Have you ever worked for weeks or even months, often far beyond normal office hours on a special meeting event only to have it turn into THE PERFECT STORM. Well, maybe your entire crew didn't perish at sea, but there were those clearly identifiable moments when it looked as if the ship was about to capsize. Although many meeting goblins can contribute to such disasters, sometimes the speaker can be one of the contributing causes. How can such terrors be avoided?

The first preventative measure is to choose your speaker carefully and by this I mean, look a little deeper than usual into his or her modus operendi. Far too often when problems arise, it is because the wrong or at least incomplete criteria were used in selecting the speaker. For instance, it is not uncommon for the only questions to be asked of a professional speaker after viewing their video to be: availability and cost. However, if you want to sleep easier at night, I would suggest that the following issues also be just as carefully considered.

Is the speaker a prima donna? Fortunately there are not too many of these around, but those there are give the rest of us a bad name. Whether a well known professional or a beginner, there is simply no excuse for anyone in or business to be arrogant. We are all there to serve the best interests of our clients and audiences. If not, we do not belong there at all. Any speaker that is arrogant, belligerent or just plain difficult to work with does not belong standing before your audience.

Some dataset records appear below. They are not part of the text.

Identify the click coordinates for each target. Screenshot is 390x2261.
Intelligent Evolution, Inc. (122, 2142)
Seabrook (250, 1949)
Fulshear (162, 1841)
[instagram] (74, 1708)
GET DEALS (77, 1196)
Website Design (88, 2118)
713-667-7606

Is this speaker committed to adequately preparing before speaking. More and more meeting planners are asking speakers to truly customize their presentations in order to "reach out and touch" the specific audience where they are at. To do so means that the speaker must be willing to invest into understanding the issues that are at the forefront for each unique audience. This of course is a two way street, in that you must be willing to also take the time to ensure the speaker receives the opportunity to acquire the necessary inputs. However, in the final analysis it is the responsibility of the speaker to only take those engagements that they determine to be a proper fit and customization does not mean merely updating a few old stories and jokes or sprinkling in a few local names.

Coupled with the previous question is whether the speaker, given their good intentions, has the time to invest into your event? It is often possible to squeeze another few hours into an already overloaded schedule for one more "hit and run" engagement, but is that fair to the meeting planner, client and audience. Let's face it, good speakers today are well compensated for what they do. This is fair, but it is also fair that we give a good measure of effort in return and that does not mean racing to yet another engagement dog tired, speaking and running for the airport before the audience is still applauding. Unfortunately, in this day of frequent and lengthy flight delays, there are already enough unexpected delayed arrivals in the wee hours of the morning and their attendant lack of sleep. These may be totally outside of the speaker's control however, if they really want to serve, they will use their best efforts to schedule sufficient time for your engagement so that they have done what was within their power to arrive fresh, relaxed and ready mentally and physically for your event.

Finally, is the speaker's content rich and current. There was a great deal of conversation at the Dallas NSA Annual Convention as to content and I have been hearing the same from speakers' bureaus and meeting planners alike. Today we are living in difficult economic times. Daily the news is rife with stories of corporate cutbacks and layoffs. Few of us are are strictly entertainers, comedians, humorists, etc. Thus as professionals and experts who speak, we owe it to our clients, audiences and ourselves to bring real value in the form of positive solutions to the perplexing problems that they face.

Finally, look for the AAA approval rating: Ability, Authenticity and Attitude. With these three attributes at the forefront, you cannot go wrong in selecting your speaker!